═════ Selected extract

This year’s awards have been broken down for the first time into three distinct strands—fiction, non-fiction and poetry—partly to fill the void created by the closure of the Costa Book Awards last year. Each category winner will receive £2,000 and will be in with a chance of winning the overall prize of £30,000.
Independent publishers dominate this year’s shortlist, with three books from Faber and two from Granta. Chatto & Windus, Harvill Secker, Fitzcarraldo, Allen & Unwin, Viking, John Murray, Ebury, Jonathan Cape and Out-Spoken Press each have one book across the three categories.
The Rathbones Folio Prize, known as the “writers’ prize”, is unique in being judged by writers. The Folio Academy of more than 300 writers collectively chooses a longlist, while this year’s shortlists were selected by three judges—novelist Ali Smith, poet Jackie Kay and author Guy Gunaratne.
On the all-female fiction shortlist, Booker Prize-nominated Bulawayo appears for her novel Glory (Chatto & Windus), which explores the fall of Robert Mugabe through anthropomorphised animals. She is joined by Sheila Heti for her novel Pure Colour (Harvill Secker), in which the protagonist Mira traverses death, art and the nature of existence after the central character, Mira, loses her farther.
Somerset Maugham Award-winner Daisy Hildyard appears on the fiction shortlist for Emergency (Fitzcarraldo), in which a woman stuck at home during lockdown reflects on her childhood. Michelle de Kretser is on the list with her seventh novel, Scary Monsters (Allen & Unwin), which includes two stories and allows readers to choose which one they start with. Elizabeth’s Strout’s Lucy by the Sea (Viking) is another Covid-19 novel, recalling the early days of the pandemic from protagonist Lucy Barton’s perspective.

══════════
═════ Records shown

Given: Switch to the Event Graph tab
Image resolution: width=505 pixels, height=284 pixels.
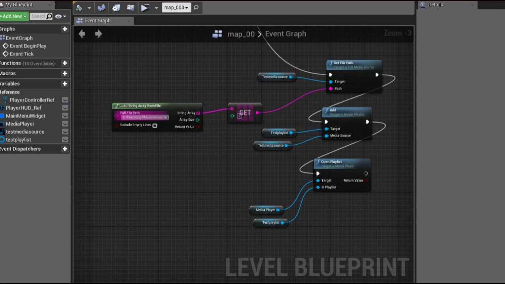Looking at the screenshot, I should pos(98,21).
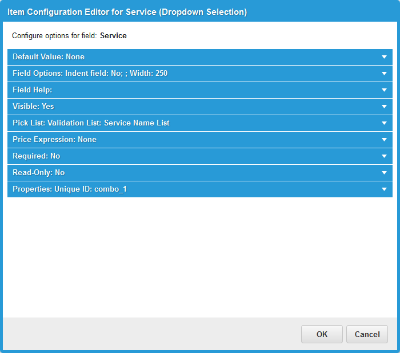
Task: Expand the 'Visible: Yes' section header
Action: point(33,107)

══════════

* **Exercises to complete**:
A - Say whether each statement agrees with the Folio Prize text, answering yes or no and quoting the deciding words of the text. (i) Each category winner receives £2,000. (ii) The shortlists were chosen by the Folio Academy of more than 300 writers. (iii) Granta has three books on the shortlist.
B - Print everything in the Folio Prize text from "This year’s awards" down to "the three categories.".
C - Proceed with the Folio Prize text from the point where it stops.
The records are separate material from the Folio Prize text.

* **Activity answers**:
A -
(i) Yes: "Each category winner will receive £2,000"
(ii) No: "this year’s shortlists were selected by three judges"
(iii) No: "three books from Faber and two from Granta"

B -
This year’s awards have been broken down for the first time into three distinct strands—fiction, non-fiction and poetry—partly to fill the void created by the closure of the Costa Book Awards last year. Each category winner will receive £2,000 and will be in with a chance of winning the overall prize of £30,000.
Independent publishers dominate this year’s shortlist, with three books from Faber and two from Granta. Chatto & Windus, Harvill Secker, Fitzcarraldo, Allen & Unwin, Viking, John Murray, Ebury, Jonathan Cape and Out-Spoken Press each have one book across the three categories.

C -
On the non-fiction shortlist, Will Ashon’s The Passengers (Faber) brings together a varied selection of interviews with strangers to paint a portrait of modern Britain while Amy Bloom’s In Love (Granta) document’s her late husband’s decision to seek assisted suicide. Freedland’s The Escape Artist (John Murray), also shortlisted for the Baillie Gifford Prize, tells the story of the first inmate to escape Auschwitz. Completing the non-fiction list are Margo Jefferson with Constructing a Nervous System (Granta), a companion to her 2015 title Negroland, and Darren McGarvey with The Social Distance Between Us (Ebury), which looks at how “remote politics” has an impact on the most disadvantaged.
The poetry shortlist features Victoria Adukwei Bulley for her collection Quiet (Faber), Fiona Benson for Ephemeron (Jonathan Cape), Safiya Kamaria Kinshasa for Cane, Corn & Gully (Out-Spoken Press), Zaffar Kunial for England’s Green (Faber) and Sode for Manorism (Penguin Poetry).
Smith, chair of the judges panel, said: “It’s been a real pleasure, the process of choosing the cross-genre shortlists with Jackie and Guy. It’s a prize unlike any other in that the books in the running are specifically chosen from a longlist nominated solely by writers. We’ve delighted in our reading and our meetings with each other over the past months and we’re hoping our shortlists will excite other readers and writers as much as they’ve excited us.”
The winner for 2022 was Colm Tóibín, for his novel The Magician (Viking). The 2023 winner of the Rathbones Folio Prize will be announced in a ceremony at the British Library on 27th March.